* What you have to do:
What is needed is the run of lines from the one with "Aktionsideen (49, 481)" through the close of the data, set down exactly.

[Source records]
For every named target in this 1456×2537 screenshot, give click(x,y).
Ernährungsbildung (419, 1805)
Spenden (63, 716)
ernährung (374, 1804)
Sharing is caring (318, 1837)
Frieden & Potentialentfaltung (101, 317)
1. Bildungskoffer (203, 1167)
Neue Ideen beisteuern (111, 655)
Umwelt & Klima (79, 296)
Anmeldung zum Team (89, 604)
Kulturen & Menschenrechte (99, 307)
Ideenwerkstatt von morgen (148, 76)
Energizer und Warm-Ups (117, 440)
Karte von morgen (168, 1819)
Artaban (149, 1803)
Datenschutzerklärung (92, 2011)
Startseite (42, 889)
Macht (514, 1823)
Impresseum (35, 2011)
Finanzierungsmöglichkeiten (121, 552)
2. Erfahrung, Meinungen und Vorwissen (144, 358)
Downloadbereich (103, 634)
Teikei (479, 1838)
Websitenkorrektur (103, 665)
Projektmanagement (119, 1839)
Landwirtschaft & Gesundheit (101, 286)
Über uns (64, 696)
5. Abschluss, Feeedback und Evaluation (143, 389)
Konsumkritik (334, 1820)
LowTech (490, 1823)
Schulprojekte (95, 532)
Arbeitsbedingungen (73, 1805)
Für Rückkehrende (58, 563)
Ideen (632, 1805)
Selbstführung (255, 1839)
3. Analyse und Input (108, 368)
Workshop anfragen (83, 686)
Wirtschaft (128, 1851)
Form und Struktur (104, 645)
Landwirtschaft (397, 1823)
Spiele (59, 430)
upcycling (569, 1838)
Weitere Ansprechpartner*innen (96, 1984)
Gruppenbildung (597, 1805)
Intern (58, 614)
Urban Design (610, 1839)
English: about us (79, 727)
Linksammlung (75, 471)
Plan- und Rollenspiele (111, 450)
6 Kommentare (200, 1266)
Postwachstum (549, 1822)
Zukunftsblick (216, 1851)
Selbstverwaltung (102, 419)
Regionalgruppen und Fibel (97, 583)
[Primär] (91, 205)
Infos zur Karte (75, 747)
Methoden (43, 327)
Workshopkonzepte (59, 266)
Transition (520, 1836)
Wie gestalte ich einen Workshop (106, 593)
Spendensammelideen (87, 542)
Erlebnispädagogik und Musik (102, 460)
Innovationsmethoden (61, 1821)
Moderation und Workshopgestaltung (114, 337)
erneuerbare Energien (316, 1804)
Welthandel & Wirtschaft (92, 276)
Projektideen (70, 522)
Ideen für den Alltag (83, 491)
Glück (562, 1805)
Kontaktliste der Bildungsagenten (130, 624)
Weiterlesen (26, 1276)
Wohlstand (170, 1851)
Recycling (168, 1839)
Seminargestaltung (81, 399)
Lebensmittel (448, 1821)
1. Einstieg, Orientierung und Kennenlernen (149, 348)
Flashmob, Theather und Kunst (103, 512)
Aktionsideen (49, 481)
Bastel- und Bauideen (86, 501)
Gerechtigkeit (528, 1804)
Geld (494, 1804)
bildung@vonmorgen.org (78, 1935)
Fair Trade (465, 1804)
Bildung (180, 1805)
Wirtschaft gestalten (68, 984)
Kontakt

* Response for this exercise:
Aktionsideen (49, 481)
Bastel- und Bauideen (86, 501)
Gerechtigkeit (528, 1804)
Geld (494, 1804)
bildung@vonmorgen.org (78, 1935)
Fair Trade (465, 1804)
Bildung (180, 1805)
Wirtschaft gestalten (68, 984)
Kontakt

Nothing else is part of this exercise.